Exercise requirements:
Your answer must be the records below repeated word for word, with no pictures in it.

*** Opening of Data to use ***

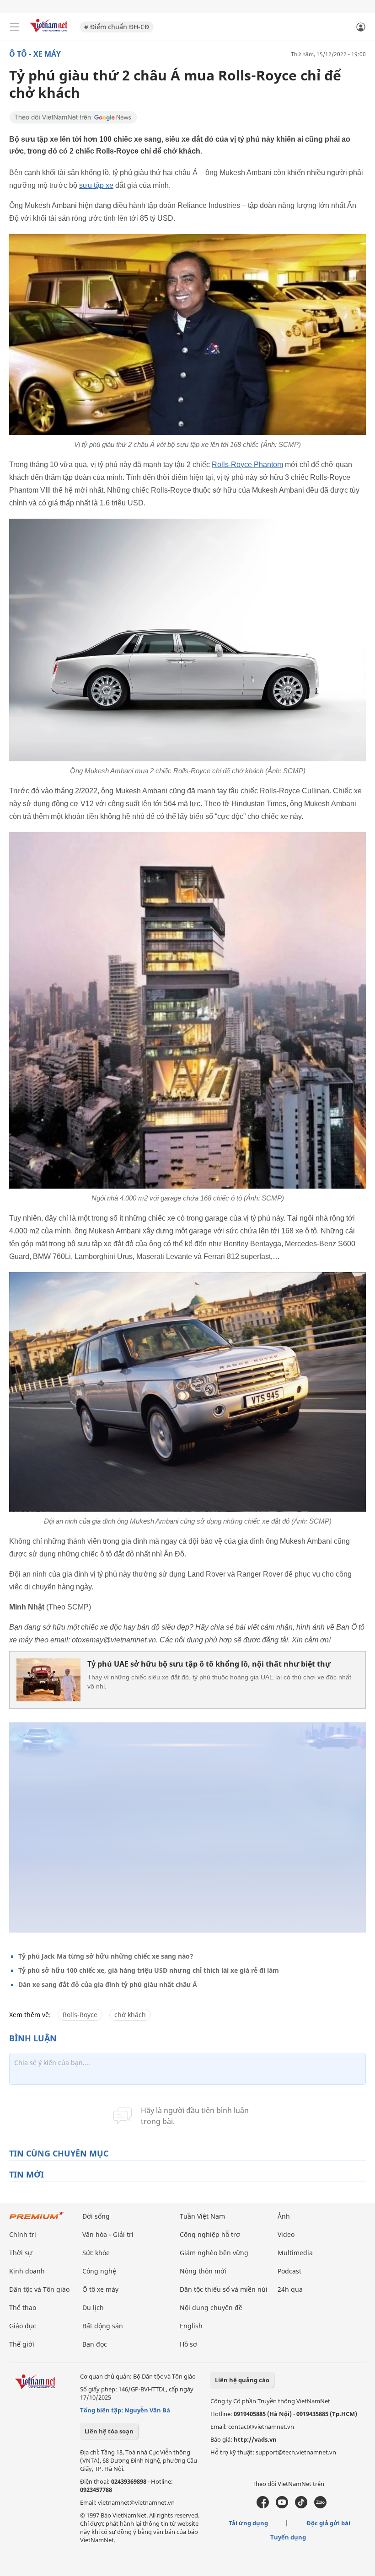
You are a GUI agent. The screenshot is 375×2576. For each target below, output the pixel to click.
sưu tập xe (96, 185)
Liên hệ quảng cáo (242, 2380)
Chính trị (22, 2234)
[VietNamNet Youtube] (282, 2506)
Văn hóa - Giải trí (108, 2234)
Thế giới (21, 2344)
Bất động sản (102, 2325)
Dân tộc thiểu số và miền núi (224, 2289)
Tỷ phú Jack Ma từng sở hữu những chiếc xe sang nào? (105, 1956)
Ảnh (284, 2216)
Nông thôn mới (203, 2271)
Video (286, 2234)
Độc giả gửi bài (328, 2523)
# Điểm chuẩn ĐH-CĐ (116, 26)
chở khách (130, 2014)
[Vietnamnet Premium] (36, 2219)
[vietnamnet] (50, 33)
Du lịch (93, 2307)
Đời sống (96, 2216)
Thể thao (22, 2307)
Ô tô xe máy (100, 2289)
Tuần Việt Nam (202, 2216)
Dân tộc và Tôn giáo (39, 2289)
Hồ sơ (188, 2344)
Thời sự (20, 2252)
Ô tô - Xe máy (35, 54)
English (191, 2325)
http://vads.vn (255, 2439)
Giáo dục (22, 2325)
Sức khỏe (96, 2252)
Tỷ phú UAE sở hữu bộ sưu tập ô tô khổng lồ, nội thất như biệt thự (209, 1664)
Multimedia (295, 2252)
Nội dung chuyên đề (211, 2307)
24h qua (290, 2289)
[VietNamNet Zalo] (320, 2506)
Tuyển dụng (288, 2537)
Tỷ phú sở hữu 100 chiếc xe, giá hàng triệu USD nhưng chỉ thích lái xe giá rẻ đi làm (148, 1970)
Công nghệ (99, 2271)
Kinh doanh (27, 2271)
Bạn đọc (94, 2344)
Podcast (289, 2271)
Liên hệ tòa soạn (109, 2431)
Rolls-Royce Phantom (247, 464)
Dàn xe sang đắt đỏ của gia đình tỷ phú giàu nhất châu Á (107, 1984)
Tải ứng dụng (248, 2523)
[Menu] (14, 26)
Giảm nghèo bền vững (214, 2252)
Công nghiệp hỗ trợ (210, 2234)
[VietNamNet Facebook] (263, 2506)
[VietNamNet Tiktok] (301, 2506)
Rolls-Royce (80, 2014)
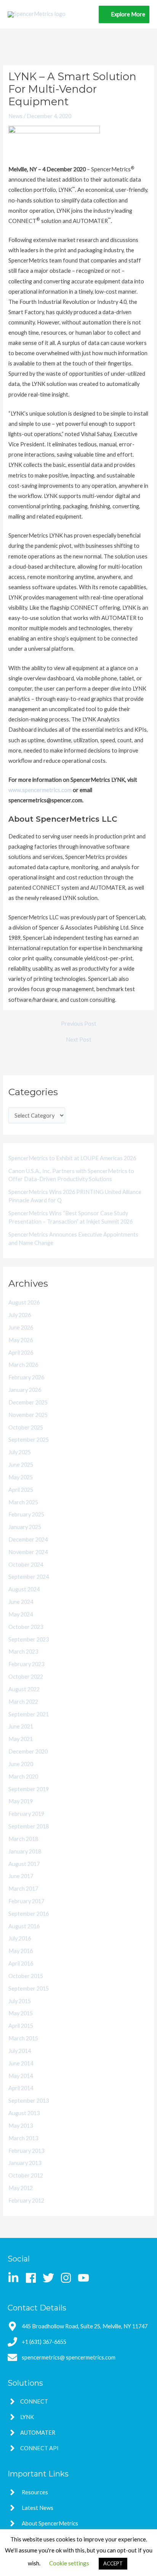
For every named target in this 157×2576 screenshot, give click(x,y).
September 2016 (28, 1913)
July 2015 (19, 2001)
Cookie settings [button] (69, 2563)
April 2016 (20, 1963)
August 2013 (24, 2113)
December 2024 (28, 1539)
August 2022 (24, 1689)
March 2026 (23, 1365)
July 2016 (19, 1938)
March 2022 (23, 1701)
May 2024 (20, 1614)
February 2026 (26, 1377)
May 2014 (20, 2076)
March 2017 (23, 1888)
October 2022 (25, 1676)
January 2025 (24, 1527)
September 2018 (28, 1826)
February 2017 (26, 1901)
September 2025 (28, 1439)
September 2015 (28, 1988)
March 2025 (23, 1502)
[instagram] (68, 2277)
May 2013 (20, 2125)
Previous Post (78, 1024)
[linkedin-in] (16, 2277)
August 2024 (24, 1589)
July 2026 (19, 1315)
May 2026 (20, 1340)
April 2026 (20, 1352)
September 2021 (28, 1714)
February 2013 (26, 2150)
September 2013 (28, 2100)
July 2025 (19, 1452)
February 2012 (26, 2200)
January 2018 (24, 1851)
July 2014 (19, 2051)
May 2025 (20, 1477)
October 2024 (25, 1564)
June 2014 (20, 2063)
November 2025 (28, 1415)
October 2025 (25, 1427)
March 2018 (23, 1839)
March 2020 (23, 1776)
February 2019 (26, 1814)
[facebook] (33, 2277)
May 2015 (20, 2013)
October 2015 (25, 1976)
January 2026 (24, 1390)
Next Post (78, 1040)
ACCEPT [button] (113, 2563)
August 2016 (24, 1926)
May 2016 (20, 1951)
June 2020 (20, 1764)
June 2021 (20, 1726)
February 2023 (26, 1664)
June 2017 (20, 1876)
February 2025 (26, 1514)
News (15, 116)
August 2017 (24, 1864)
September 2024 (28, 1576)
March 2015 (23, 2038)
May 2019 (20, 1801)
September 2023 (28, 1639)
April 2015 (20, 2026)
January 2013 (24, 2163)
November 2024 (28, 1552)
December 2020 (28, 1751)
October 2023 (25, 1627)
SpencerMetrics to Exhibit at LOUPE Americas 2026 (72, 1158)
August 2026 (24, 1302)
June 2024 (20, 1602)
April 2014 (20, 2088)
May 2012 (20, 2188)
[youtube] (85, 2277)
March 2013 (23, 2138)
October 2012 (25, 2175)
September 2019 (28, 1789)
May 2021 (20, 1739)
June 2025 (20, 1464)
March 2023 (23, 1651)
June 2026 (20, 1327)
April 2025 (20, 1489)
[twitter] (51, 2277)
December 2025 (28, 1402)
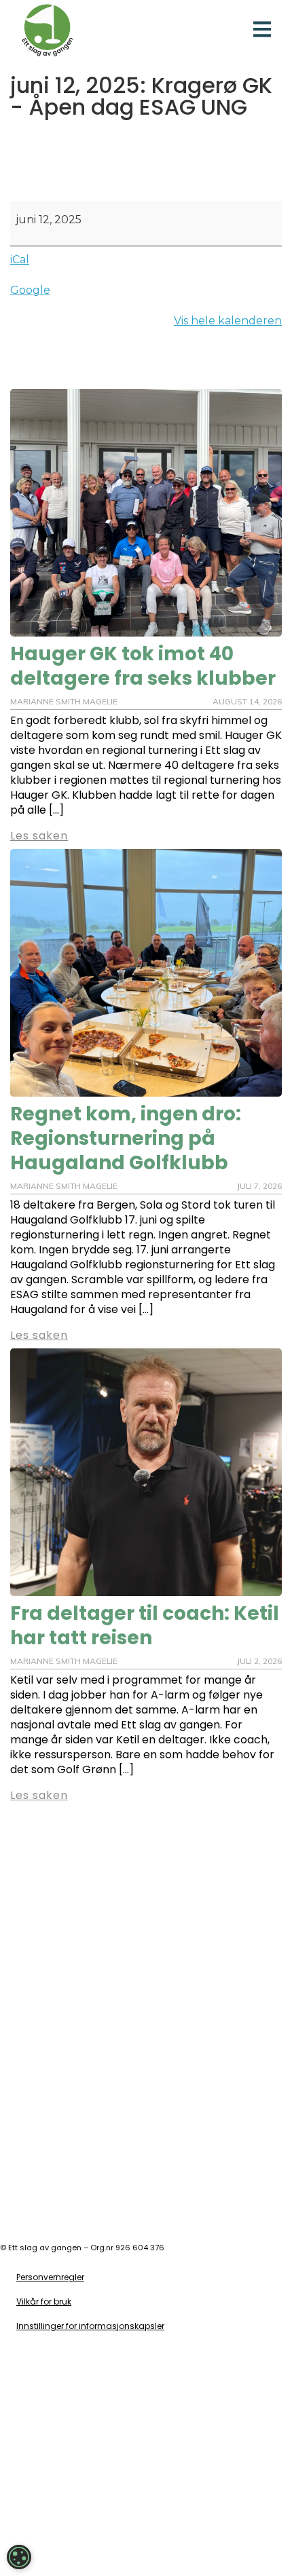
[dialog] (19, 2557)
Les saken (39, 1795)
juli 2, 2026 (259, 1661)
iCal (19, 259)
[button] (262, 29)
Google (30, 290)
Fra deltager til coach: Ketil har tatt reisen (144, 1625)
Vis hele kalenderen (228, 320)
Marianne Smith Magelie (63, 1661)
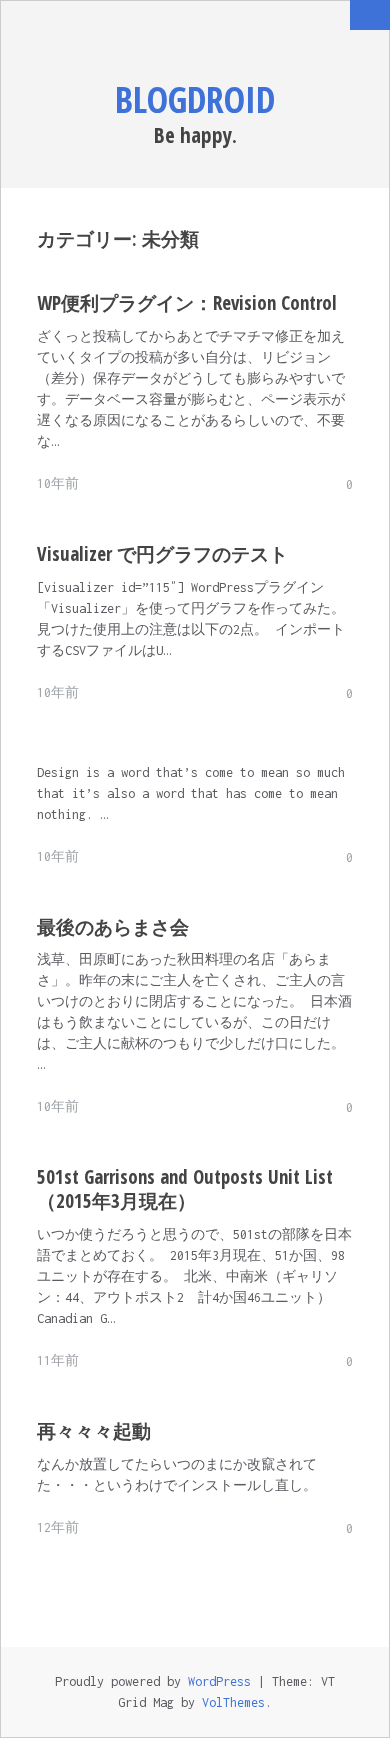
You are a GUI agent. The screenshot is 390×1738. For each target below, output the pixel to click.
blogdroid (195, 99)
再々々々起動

*** Close of Data to use ***

Finished task:
You are a GUI agent. The screenshot is 375×2576. For each target below, output the pixel to click.
sưu tập xe (96, 185)
Liên hệ quảng cáo (242, 2380)
Chính trị (22, 2234)
[VietNamNet Youtube] (282, 2506)
Văn hóa - Giải trí (108, 2234)
Thế giới (21, 2344)
Bất động sản (102, 2325)
Dân tộc thiểu số và miền núi (224, 2289)
Tỷ phú Jack Ma từng sở hữu những chiếc xe sang nào? (105, 1956)
Ảnh (284, 2216)
Nông thôn mới (203, 2271)
Video (286, 2234)
Độc giả gửi bài (328, 2523)
# Điểm chuẩn ĐH-CĐ (116, 26)
chở khách (130, 2014)
[Vietnamnet Premium] (36, 2219)
[vietnamnet] (50, 33)
Du lịch (93, 2307)
Đời sống (96, 2216)
Thể thao (22, 2307)
Ô tô xe máy (100, 2289)
Tuần Việt Nam (202, 2216)
Dân tộc và Tôn giáo (39, 2289)
Hồ sơ (188, 2344)
Thời sự (20, 2252)
Ô tô - Xe máy (35, 54)
English (191, 2325)
http://vads.vn (255, 2439)
Giáo dục (22, 2325)
Sức khỏe (96, 2252)
Tỷ phú UAE sở hữu bộ sưu tập ô tô khổng lồ, nội thất như biệt thự (209, 1664)
Multimedia (295, 2252)
Nội dung chuyên đề (211, 2307)
24h qua (290, 2289)
[VietNamNet Zalo] (320, 2506)
Tuyển dụng (288, 2537)
Tỷ phú sở hữu 100 chiếc xe, giá hàng triệu USD nhưng chỉ thích lái xe giá rẻ đi làm (148, 1970)
Công nghệ (99, 2271)
Kinh doanh (27, 2271)
Bạn đọc (94, 2344)
Podcast (289, 2271)
Liên hệ tòa soạn (109, 2431)
Rolls-Royce Phantom (247, 464)
Dàn xe sang đắt đỏ của gia đình tỷ phú giàu nhất châu Á (107, 1984)
Tải ứng dụng (248, 2523)
[Menu] (14, 26)
Giảm nghèo bền vững (214, 2252)
Công nghiệp hỗ trợ (210, 2234)
[VietNamNet Facebook] (263, 2506)
[VietNamNet Tiktok] (301, 2506)
Rolls-Royce (80, 2014)
For every named target in this 157×2576 screenshot, give click(x,y).
September 2016 (28, 1913)
July 2015 (19, 2001)
Cookie settings [button] (69, 2563)
April 2016 (20, 1963)
August 2013 (24, 2113)
December 2024 (28, 1539)
August 2022 (24, 1689)
March 2026 (23, 1365)
July 2016 (19, 1938)
March 2022 (23, 1701)
May 2024 (20, 1614)
February 2026 (26, 1377)
May 2014 (20, 2076)
March 2017 (23, 1888)
October 2022 (25, 1676)
January 2025 (24, 1527)
September 2018 (28, 1826)
February 2017 (26, 1901)
September 2025 (28, 1439)
September 2015 (28, 1988)
March 2025 (23, 1502)
[instagram] (68, 2277)
May 2013 (20, 2125)
Previous Post (78, 1024)
[linkedin-in] (16, 2277)
August 2024 (24, 1589)
July 2026 (19, 1315)
May 2026 (20, 1340)
April 2026 (20, 1352)
September 2021 (28, 1714)
February 2013 (26, 2150)
September 2013 (28, 2100)
July 2025 (19, 1452)
February 2012 (26, 2200)
January 2018 (24, 1851)
July 2014 (19, 2051)
May 2025 (20, 1477)
October 2024 (25, 1564)
June 2014 (20, 2063)
November 2025 (28, 1415)
October 2025 (25, 1427)
March 2018 (23, 1839)
March 2020 (23, 1776)
February 2019 (26, 1814)
[facebook] (33, 2277)
May 2015 (20, 2013)
October 2015 (25, 1976)
January 2026 (24, 1390)
Next Post (78, 1040)
ACCEPT [button] (113, 2563)
August 2016 (24, 1926)
May 2016 (20, 1951)
June 2020 (20, 1764)
June 2021 (20, 1726)
February 2023 (26, 1664)
June 2017 (20, 1876)
February 2025 (26, 1514)
News (15, 116)
August 2017 (24, 1864)
September 2024 (28, 1576)
March 2015 (23, 2038)
May 2019 (20, 1801)
September 2023 (28, 1639)
April 2015 (20, 2026)
January 2013 (24, 2163)
November 2024 (28, 1552)
December 2020 (28, 1751)
October 2023 (25, 1627)
SpencerMetrics to Exhibit at LOUPE Americas 2026 (72, 1158)
August 2026 (24, 1302)
June 2024 (20, 1602)
April 2014 (20, 2088)
May 2012 (20, 2188)
[youtube] (85, 2277)
March 2013 (23, 2138)
October 2012 (25, 2175)
September 2019 (28, 1789)
May 2021 (20, 1739)
June 2025 (20, 1464)
March 2023 (23, 1651)
June 2026 (20, 1327)
April 2025 (20, 1489)
[twitter] (51, 2277)
December 2025 (28, 1402)
[dialog] (19, 2557)
Les saken (39, 1795)
juli 2, 2026 (259, 1661)
iCal (19, 259)
[button] (262, 29)
Google (30, 290)
Fra deltager til coach: Ketil har tatt reisen (144, 1625)
Vis hele kalenderen (228, 320)
Marianne Smith Magelie (63, 1661)
You are a GUI agent. The screenshot is 390×1738. For each target below, output the pixel to click.
blogdroid (195, 99)
再々々々起動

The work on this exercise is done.